Nov 2, 2014 at 23:13 comment added mdsumner Ok thanks, we are on the same page at least. I don't see a problem with this, it's a limitation in most systems that the "curve" must be stored as an approximation rather than be generated on the fly from a rhumb or gc rule. I am interested to see if there will be any answers.
Nov 2, 2014 at 22:01 comment added cffk Consider measuring the area of an polygon where one side is a rhumb line running SE from 39N 120W to 35N 115.0107164W (part of the border between California and Nevada). This "line" becomes a curve in the Lambert equal-area cylindrical projection (and most other equal area projections). So you'll need to insert intermediate points on rhumb line to be able to represent the polygon accurately in an equal-area projection. So instead of doing one unit of work to calculate the area contribution of this edge, you'll have to do 630 units of work (assuming you need to insert one point per km).
Nov 2, 2014 at 20:45 comment added mdsumner Equal area not angle. The extra vertices are not for calculating per se, just for representing the region in the right way. I don't get your overall task really, I don't see how it's any different to calculating area normally.
Nov 2, 2014 at 13:15 comment added cffk @mdsumner, you're right that using an equal angle projection is the standard way to handle area calculations.

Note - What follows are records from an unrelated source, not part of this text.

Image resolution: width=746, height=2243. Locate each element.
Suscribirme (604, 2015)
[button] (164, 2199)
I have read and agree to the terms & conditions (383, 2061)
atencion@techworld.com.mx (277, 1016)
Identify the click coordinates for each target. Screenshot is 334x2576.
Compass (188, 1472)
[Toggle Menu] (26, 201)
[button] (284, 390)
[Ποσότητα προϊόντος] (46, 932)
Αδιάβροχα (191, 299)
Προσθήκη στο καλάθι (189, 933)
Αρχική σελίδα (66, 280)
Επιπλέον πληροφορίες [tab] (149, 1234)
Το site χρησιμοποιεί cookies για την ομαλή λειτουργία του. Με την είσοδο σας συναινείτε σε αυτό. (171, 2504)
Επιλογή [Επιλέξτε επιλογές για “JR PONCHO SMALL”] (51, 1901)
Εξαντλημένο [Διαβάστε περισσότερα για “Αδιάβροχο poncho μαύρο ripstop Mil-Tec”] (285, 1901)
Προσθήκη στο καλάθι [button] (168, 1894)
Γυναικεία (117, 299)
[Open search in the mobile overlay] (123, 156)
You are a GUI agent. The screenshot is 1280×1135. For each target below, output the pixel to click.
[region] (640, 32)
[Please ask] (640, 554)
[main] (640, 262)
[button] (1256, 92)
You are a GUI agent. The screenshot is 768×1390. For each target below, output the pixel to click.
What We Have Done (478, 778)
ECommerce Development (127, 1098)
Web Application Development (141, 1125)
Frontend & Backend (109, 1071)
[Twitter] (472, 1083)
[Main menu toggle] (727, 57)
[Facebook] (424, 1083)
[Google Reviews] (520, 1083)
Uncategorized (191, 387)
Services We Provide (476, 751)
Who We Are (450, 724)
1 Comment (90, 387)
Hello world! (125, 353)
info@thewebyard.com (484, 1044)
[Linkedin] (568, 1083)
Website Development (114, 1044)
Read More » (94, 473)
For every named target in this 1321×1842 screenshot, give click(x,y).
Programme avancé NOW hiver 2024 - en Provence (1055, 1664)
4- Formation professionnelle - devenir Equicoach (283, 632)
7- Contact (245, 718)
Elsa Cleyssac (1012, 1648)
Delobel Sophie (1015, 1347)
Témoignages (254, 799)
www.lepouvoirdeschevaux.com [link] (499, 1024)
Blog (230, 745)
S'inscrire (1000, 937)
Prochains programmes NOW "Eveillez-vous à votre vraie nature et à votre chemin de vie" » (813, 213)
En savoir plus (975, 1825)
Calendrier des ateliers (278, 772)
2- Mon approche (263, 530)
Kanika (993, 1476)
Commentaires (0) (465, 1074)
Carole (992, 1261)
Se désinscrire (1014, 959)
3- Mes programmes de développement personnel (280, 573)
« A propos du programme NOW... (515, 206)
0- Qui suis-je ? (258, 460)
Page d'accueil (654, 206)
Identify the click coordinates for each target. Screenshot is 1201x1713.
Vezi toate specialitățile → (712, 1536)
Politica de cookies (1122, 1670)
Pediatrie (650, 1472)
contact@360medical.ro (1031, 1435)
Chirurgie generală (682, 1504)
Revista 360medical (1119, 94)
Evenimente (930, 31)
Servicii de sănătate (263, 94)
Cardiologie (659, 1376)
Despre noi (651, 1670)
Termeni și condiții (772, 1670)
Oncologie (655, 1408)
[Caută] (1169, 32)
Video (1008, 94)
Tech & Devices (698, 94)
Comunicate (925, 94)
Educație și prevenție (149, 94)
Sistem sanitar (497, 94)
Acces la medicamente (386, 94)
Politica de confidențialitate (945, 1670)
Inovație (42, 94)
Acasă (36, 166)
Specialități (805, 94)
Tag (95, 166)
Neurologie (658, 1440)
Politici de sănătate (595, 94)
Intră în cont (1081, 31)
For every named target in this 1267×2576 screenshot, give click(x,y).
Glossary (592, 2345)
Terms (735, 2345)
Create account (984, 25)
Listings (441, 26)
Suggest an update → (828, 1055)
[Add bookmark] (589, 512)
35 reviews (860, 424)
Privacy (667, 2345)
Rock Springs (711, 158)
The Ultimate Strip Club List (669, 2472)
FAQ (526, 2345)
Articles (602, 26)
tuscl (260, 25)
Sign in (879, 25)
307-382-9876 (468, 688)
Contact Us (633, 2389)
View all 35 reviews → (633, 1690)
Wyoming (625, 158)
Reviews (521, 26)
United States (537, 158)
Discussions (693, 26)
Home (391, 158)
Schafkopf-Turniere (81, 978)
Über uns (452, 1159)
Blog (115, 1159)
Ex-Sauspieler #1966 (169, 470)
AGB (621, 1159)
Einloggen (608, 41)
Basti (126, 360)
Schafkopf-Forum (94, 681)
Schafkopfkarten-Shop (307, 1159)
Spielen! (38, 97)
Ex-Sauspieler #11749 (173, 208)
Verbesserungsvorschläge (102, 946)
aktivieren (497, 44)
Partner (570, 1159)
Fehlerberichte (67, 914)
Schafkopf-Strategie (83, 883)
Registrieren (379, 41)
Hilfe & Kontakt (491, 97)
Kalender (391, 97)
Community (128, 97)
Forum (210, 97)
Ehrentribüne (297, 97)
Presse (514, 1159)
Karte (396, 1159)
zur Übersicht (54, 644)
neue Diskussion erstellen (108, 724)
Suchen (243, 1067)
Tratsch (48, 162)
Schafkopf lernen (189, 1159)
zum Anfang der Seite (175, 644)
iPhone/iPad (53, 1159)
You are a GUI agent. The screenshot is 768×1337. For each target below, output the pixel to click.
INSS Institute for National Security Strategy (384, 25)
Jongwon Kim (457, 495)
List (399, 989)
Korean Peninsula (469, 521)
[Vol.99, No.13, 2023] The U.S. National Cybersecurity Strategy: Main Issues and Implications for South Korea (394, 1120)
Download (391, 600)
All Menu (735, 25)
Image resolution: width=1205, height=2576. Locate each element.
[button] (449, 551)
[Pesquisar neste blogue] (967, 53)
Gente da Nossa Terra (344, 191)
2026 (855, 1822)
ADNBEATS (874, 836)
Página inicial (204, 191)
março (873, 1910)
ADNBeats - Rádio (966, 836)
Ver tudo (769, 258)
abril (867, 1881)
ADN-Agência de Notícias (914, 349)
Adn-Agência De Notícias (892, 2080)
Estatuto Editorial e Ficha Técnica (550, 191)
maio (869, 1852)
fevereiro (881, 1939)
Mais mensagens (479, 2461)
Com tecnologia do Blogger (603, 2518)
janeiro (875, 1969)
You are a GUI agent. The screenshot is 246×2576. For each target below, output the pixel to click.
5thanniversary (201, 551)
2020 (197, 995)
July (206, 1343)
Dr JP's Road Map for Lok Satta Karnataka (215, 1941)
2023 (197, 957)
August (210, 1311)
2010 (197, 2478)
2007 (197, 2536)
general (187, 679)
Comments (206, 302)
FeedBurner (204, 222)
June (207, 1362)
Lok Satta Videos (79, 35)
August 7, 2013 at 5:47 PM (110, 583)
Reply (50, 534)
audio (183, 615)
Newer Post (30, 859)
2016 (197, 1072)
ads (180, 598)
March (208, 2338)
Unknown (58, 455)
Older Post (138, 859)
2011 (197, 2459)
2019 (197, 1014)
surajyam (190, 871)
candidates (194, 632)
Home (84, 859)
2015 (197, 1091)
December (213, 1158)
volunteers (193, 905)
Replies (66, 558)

However, the need to insert (a possibly large number of) intermediate vertices makes this method equivalent to "slicing the area into many strips". As a result, the calculation either slow or inaccurate or both. I'm interested in methods which don't have this limitation.
Nov 2, 2014 at 1:16 comment added mdsumner Standard practice would be to do the calcs in an appropriately local equal area projection. Right? The only real issue is whether your shapes have sensible topology and/or sufficient vertices to represent whatever the thing is correctly when you transform, or draw it in that projection. (But this a constant concern that is basically a broken part of most/all GIS, and a key knowledge base item of the "expert-practitioner").